### Fragmento de lectura
□ □ □ □

CAP. X. Los notarios estén sujetos al examen, y juicio de los Obispos.

Originándose muchísimos daños de la impericia de los notarios, y siendo esta ocasión de muchísimos pleitos; pueda el Obispo, aun como delegado de la Sede Apostólica, examinar cualesquiera notarios, aunque estén creados por autoridad Apostólica, Imperial o Real: y no hallándoseles idóneos, o hallando que algunas veces han delinquido en su oficio, prohibirles perpetuamente, o por tiempo limitado el uso, y ejercicio de su oficio en negocios, pleitos y causas eclesiásticas y espirituales; sin que su apelación suspenda la prohibición del Obispo.

CAP. XI. Penas para los que usurpan los bienes de cualquier iglesia o lugar piadoso.

□ □ □ □

### Datos del ejercicio
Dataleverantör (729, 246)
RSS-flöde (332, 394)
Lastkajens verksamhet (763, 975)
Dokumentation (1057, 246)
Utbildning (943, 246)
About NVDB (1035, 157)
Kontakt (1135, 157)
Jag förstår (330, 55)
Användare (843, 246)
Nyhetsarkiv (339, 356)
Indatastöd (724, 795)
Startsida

□ □ □ □

### Objetivo del ejercicio
Según el fragmento de lectura, ¿la apelación del notario suspende la prohibición que le impone el Obispo?

### Solución de la tarea
No, su apelación no suspende la prohibición del Obispo.